Data to process =
---------------

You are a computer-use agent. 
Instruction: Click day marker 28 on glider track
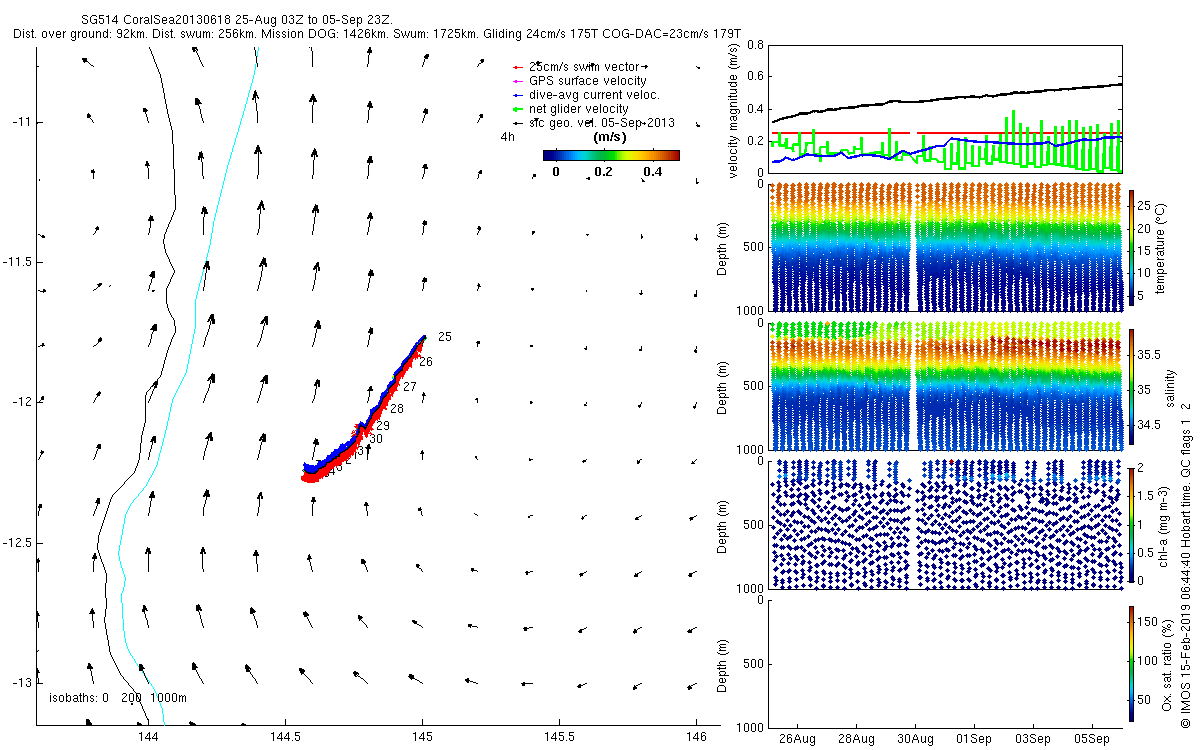(x=397, y=409)
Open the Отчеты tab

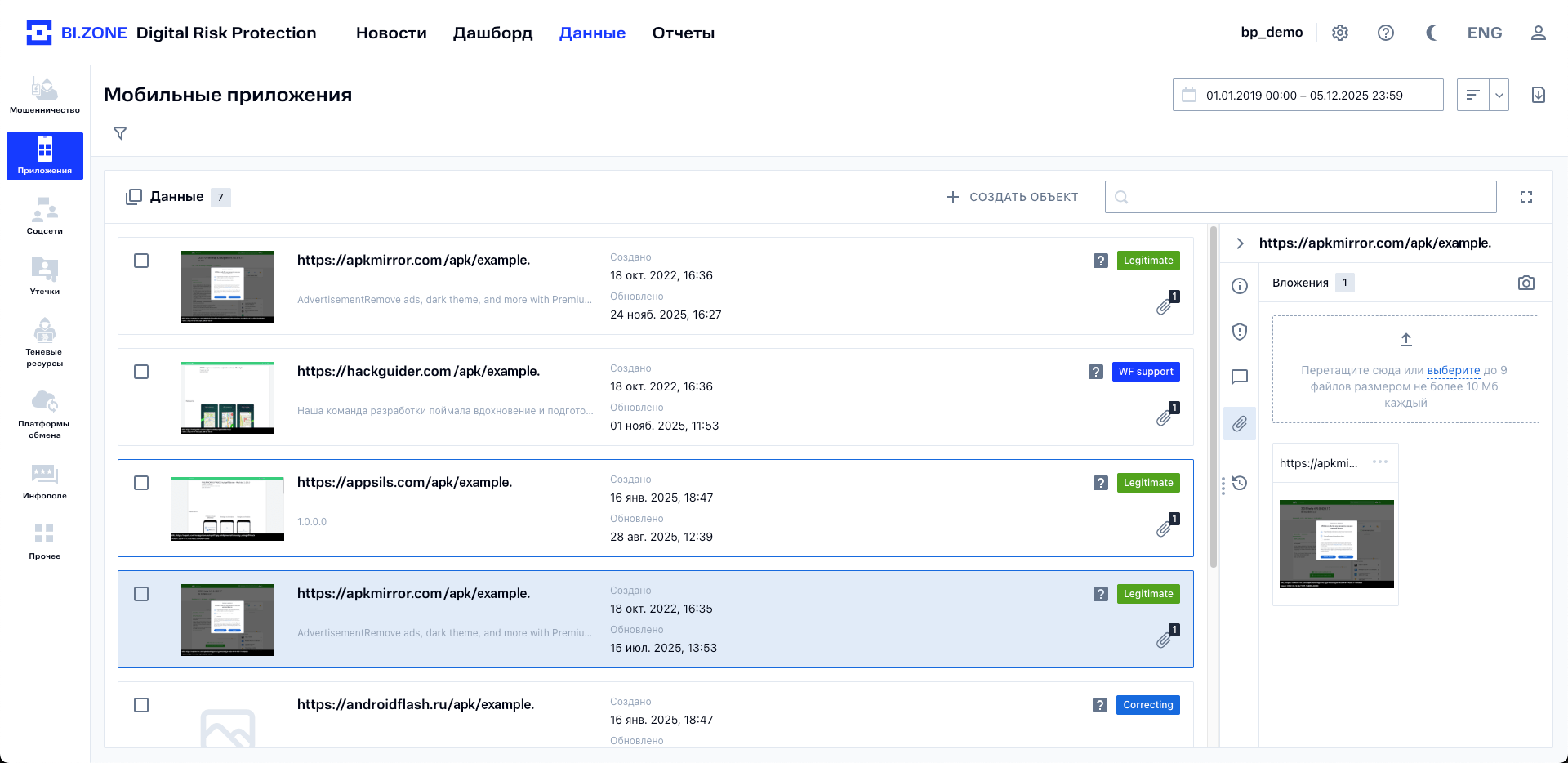[x=683, y=33]
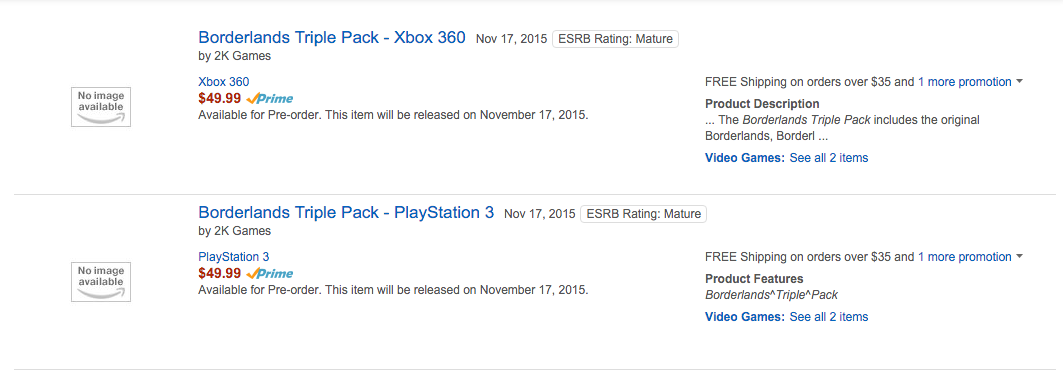Click the ESRB Rating: Mature badge for Xbox 360
This screenshot has height=370, width=1063.
click(616, 39)
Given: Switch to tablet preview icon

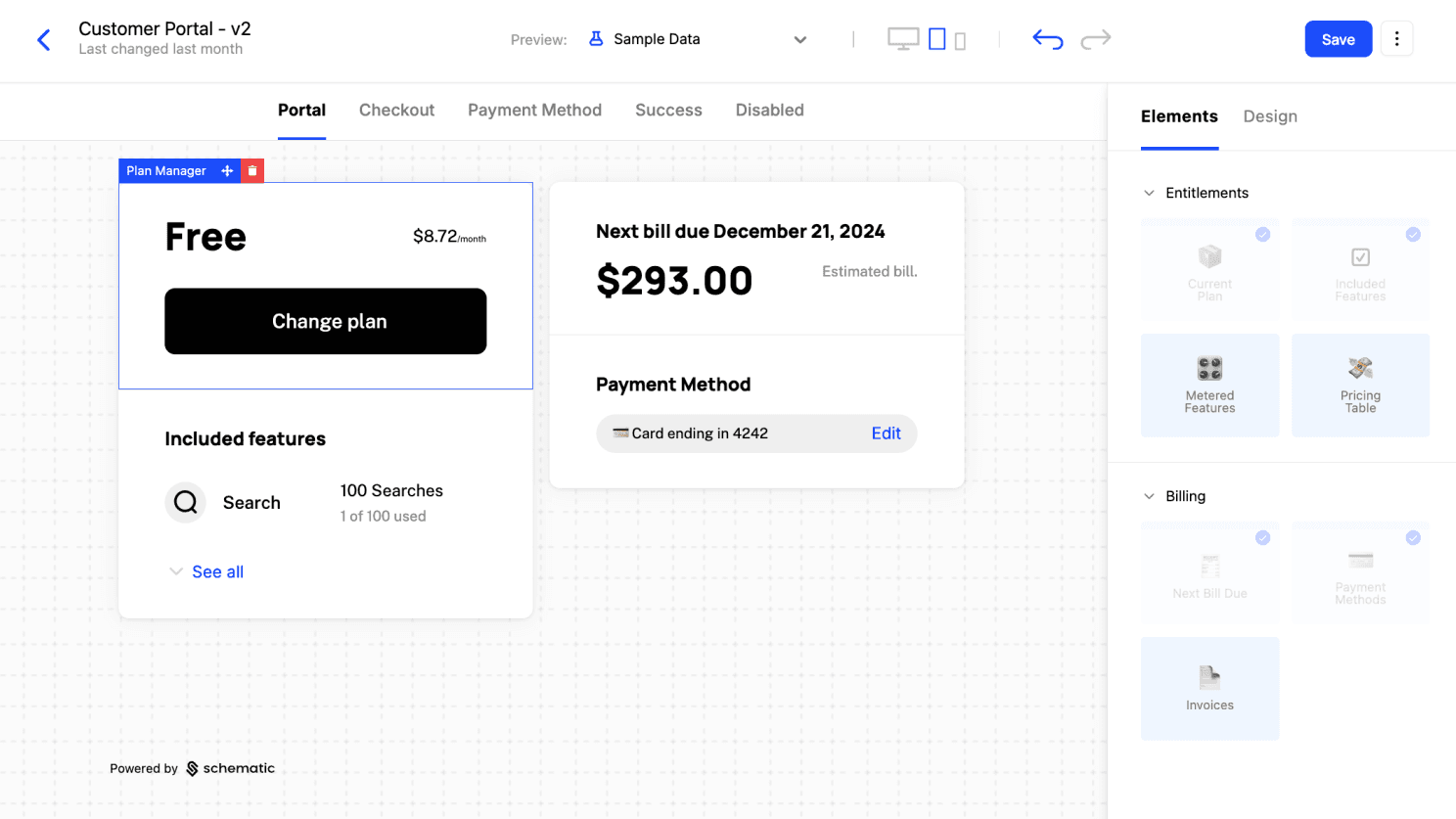Looking at the screenshot, I should pos(936,39).
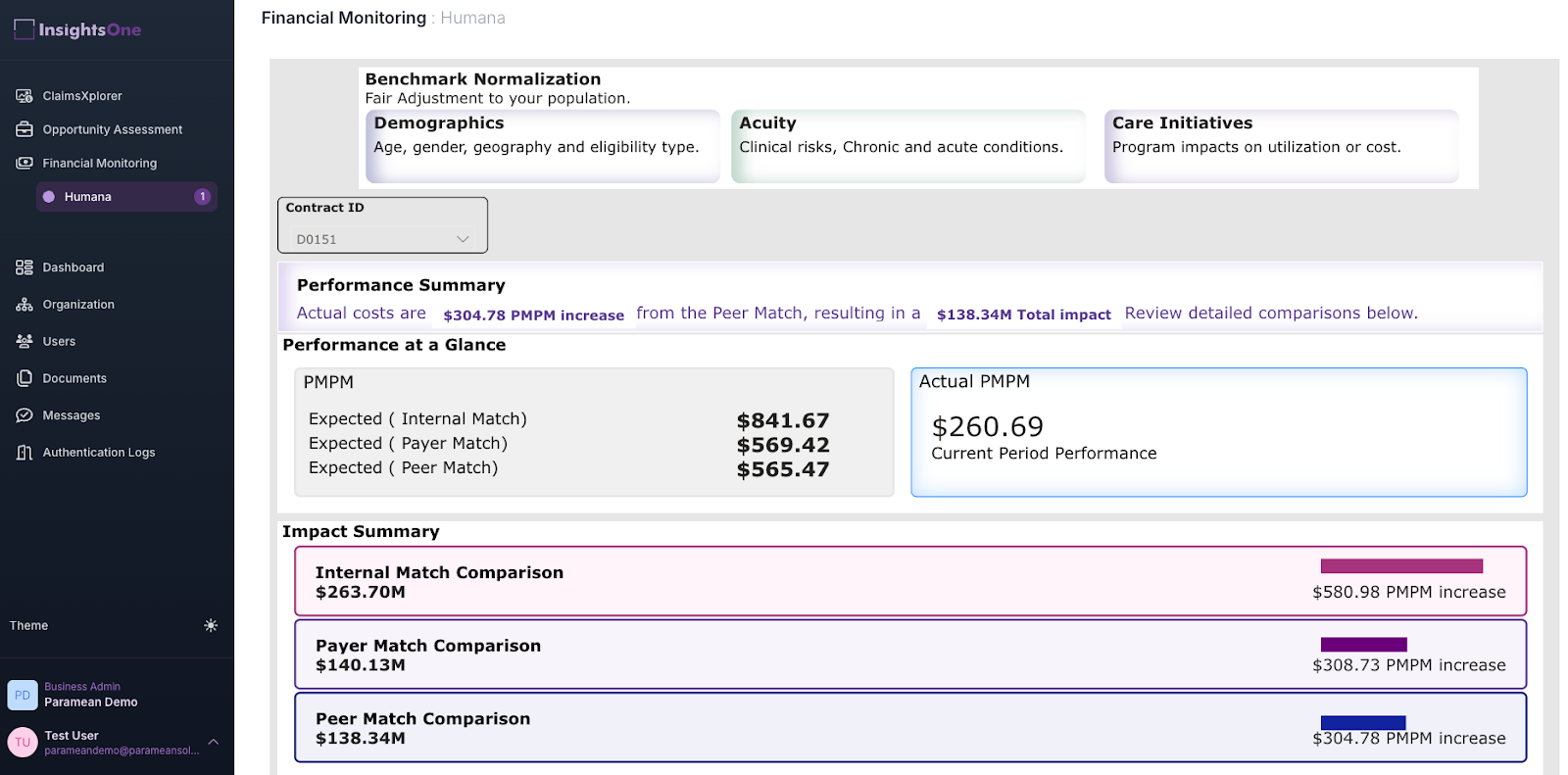Click the InsightsOne logo link

pos(78,29)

---------------

Exercise brief = Could you retype all of the rows above word for word, leaving out the pictures?

Exercise answer =
You are a computer-use agent. 
Instruction: Click day marker 28 on glider track
(x=397, y=409)
Open the Отчеты tab

[x=683, y=33]
Click the ESRB Rating: Mature badge for Xbox 360
This screenshot has height=370, width=1063.
click(616, 39)
Given: Switch to tablet preview icon

Looking at the screenshot, I should pos(936,39).
Click the InsightsOne logo link

pos(78,29)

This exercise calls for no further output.